W piątek Kropiwnicki z Jakim spotkali się w warszawskim sądzie. Proces został jednak odroczony po tym, jak zastępca ministra Zbigniewa Ziobry zarzucił sędzi Alicji Fronczyk stronniczość, złożył wniosek o wyłączenie jej ze sprawy, a na koniec zagroził postępowaniem dyscyplinarnym.
Jaki stoi na stanowisku, że nie może ponosić konsekwencji, bo chroni go immunitet poselski, a swoje słowa pod adresem Kropiwnickiego wypowiedział z sejmowej mównicy pełniąc obowiązki posła.
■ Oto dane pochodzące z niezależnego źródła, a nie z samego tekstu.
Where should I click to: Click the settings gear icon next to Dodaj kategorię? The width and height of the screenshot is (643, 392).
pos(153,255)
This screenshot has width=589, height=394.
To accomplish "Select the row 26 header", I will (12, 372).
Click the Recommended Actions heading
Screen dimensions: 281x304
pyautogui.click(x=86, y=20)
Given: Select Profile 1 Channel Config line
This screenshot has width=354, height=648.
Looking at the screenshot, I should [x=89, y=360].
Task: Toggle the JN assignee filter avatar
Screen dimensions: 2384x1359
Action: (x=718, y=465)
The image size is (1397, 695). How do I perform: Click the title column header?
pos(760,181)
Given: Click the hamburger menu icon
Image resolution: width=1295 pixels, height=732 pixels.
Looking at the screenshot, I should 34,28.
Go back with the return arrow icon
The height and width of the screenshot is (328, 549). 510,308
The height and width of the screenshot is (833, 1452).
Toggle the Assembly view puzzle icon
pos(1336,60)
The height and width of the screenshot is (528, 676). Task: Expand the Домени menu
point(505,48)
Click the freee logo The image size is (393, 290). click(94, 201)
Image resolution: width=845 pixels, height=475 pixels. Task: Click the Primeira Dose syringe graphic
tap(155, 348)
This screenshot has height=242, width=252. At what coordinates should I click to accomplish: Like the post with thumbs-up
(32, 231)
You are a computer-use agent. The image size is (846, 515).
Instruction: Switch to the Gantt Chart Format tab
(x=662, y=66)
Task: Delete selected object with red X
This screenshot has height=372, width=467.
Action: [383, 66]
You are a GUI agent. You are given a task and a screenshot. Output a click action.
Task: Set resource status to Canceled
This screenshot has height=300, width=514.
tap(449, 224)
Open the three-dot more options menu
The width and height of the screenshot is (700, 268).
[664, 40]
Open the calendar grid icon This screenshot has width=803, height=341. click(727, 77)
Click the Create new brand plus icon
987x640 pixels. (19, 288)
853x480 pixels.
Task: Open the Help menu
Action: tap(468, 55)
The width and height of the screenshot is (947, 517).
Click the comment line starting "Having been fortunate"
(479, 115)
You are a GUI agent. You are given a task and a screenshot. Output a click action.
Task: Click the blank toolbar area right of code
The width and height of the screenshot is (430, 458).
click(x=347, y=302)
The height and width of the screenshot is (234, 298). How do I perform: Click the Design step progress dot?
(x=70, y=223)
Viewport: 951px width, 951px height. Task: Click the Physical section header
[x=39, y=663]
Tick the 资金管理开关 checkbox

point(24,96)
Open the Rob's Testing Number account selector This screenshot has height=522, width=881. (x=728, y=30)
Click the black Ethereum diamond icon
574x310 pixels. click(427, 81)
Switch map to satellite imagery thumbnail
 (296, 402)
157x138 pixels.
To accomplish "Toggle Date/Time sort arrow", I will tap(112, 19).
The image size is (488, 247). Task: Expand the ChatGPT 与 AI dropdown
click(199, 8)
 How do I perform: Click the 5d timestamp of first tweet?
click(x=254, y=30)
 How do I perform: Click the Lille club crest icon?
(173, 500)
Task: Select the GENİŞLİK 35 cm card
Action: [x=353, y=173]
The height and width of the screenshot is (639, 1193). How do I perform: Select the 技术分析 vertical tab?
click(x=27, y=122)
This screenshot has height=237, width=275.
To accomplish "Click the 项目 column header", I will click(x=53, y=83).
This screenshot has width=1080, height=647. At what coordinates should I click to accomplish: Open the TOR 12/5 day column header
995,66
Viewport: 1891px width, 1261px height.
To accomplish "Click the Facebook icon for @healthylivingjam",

Powołuje się też na decyzję innego sądu, który w sierpniu umorzył sprawę karną, jaką polityk z Legnicy również mu wytoczył.
Przypomnijmy. Sprawę rzekomej agencji towarzyskiej w należącym do posła mieszkaniu w centrum Legnicy opisał jeden z prawicowych portali dwa dni przed ubiegłorocznymi wyborami parlamentarnymi. Redakcja powołała się na donosy od sąsiadów. Kropiwnicki zapewniał wówczas, że uprawiany w jego mieszkaniu nierząd to bzdura wyssana z palca przez jego politycznych przeciwników.
Sprawę wyjaśniała Prokuratura Okręgowa w Legnicy. Z jej ustaleń wynika, że w mieszkaniu Kropiwnickiego świadczone były usługi seksualne. Tyle że kobieta zajmująca się prostytucją lokal od posła wynajęła za pośrednictwem biura nieruchomości. Poprzez nie regulowała również rachunki, a z Kropiwnickim kobieta nigdy się nie kontaktowała. Poseł o niczym więc nie wiedział.
Proces w warszawskim sądzie został zawieszony do czasu rozpatrzenia wniosku wiceministra o zmianę sędziego.
- Postawa wiceministra Jakiego jest skandaliczna. Groził sędzi, zarzucił jej polityczne działanie. Zachował się w sposób arogancki, wręcz bezczelny - komentuje poseł Kropiwnicki. Jednocześnie legnicki parlamentarzysta zdradza, że zaskarżył decyzję sądu o umorzeniu sprawy karnej, jaką Jakiemu wytoczył z powództwa prywatnego.